What needs to be done: Rewrite the stretch from the line containing "At what coordinates should I click to accomplish: Click" through the line containing "tap(80, 48)", swapping "Task" for "Goal" and leaving everything else unchanged.

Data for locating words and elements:
########

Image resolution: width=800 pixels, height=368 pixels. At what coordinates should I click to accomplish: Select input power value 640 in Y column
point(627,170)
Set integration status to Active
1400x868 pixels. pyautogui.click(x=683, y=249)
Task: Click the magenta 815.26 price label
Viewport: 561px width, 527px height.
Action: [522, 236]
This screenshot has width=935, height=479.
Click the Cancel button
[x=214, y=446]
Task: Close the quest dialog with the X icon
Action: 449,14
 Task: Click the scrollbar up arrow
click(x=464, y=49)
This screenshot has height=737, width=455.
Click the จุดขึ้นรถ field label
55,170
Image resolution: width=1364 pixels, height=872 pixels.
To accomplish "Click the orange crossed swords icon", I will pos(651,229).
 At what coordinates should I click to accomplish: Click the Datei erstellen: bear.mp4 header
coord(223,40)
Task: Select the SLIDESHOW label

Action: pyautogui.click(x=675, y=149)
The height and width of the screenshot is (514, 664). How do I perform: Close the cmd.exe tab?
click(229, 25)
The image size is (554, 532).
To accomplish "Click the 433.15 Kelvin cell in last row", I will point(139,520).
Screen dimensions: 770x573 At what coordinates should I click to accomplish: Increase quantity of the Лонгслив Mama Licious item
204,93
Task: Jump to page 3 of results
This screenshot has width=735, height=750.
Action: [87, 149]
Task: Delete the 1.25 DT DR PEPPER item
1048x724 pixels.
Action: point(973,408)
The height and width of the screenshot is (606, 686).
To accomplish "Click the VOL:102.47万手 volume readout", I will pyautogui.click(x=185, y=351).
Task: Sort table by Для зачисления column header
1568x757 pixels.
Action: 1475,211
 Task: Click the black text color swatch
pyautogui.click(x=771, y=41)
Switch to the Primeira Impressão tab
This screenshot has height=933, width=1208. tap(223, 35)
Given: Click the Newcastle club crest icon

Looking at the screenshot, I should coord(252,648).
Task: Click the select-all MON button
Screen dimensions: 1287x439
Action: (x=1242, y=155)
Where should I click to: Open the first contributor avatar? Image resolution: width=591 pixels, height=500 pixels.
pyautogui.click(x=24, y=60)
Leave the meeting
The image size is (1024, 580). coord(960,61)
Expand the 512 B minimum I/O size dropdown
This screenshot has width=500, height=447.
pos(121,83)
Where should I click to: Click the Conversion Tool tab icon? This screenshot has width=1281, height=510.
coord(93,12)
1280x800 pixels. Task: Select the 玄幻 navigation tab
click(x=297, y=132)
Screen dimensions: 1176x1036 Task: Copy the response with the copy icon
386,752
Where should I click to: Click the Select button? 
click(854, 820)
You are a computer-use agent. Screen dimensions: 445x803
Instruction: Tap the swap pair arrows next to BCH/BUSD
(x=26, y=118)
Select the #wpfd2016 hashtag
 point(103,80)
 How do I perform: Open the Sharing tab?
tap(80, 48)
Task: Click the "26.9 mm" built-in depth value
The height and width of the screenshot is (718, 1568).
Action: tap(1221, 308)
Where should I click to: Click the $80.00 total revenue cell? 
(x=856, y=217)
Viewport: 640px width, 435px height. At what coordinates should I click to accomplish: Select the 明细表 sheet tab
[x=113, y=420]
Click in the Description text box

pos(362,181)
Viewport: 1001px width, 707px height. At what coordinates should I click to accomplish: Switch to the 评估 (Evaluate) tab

########

Solution for this problem:
 At what coordinates should I click to accomplish: Click the Datei erstellen: bear.mp4 header
coord(223,40)
Goal: Select the SLIDESHOW label

Action: pyautogui.click(x=675, y=149)
The height and width of the screenshot is (514, 664). How do I perform: Close the cmd.exe tab?
click(229, 25)
The image size is (554, 532).
To accomplish "Click the 433.15 Kelvin cell in last row", I will point(139,520).
Screen dimensions: 770x573 At what coordinates should I click to accomplish: Increase quantity of the Лонгслив Mama Licious item
204,93
Goal: Jump to page 3 of results
This screenshot has width=735, height=750.
Action: [87, 149]
Goal: Delete the 1.25 DT DR PEPPER item
1048x724 pixels.
Action: point(973,408)
The height and width of the screenshot is (606, 686).
To accomplish "Click the VOL:102.47万手 volume readout", I will pyautogui.click(x=185, y=351).
Goal: Sort table by Для зачисления column header
1568x757 pixels.
Action: 1475,211
 Goal: Click the black text color swatch
pyautogui.click(x=771, y=41)
Switch to the Primeira Impressão tab
This screenshot has height=933, width=1208. tap(223, 35)
Given: Click the Newcastle club crest icon

Looking at the screenshot, I should coord(252,648).
Goal: Click the select-all MON button
Screen dimensions: 1287x439
Action: (x=1242, y=155)
Where should I click to: Open the first contributor avatar? Image resolution: width=591 pixels, height=500 pixels.
pyautogui.click(x=24, y=60)
Leave the meeting
The image size is (1024, 580). coord(960,61)
Expand the 512 B minimum I/O size dropdown
This screenshot has width=500, height=447.
pos(121,83)
Where should I click to: Click the Conversion Tool tab icon? This screenshot has width=1281, height=510.
coord(93,12)
1280x800 pixels. Goal: Select the 玄幻 navigation tab
click(x=297, y=132)
Screen dimensions: 1176x1036 Goal: Copy the response with the copy icon
386,752
Where should I click to: Click the Select button? 
click(854, 820)
You are a computer-use agent. Screen dimensions: 445x803
Instruction: Tap the swap pair arrows next to BCH/BUSD
(x=26, y=118)
Select the #wpfd2016 hashtag
 point(103,80)
 How do I perform: Open the Sharing tab?
tap(80, 48)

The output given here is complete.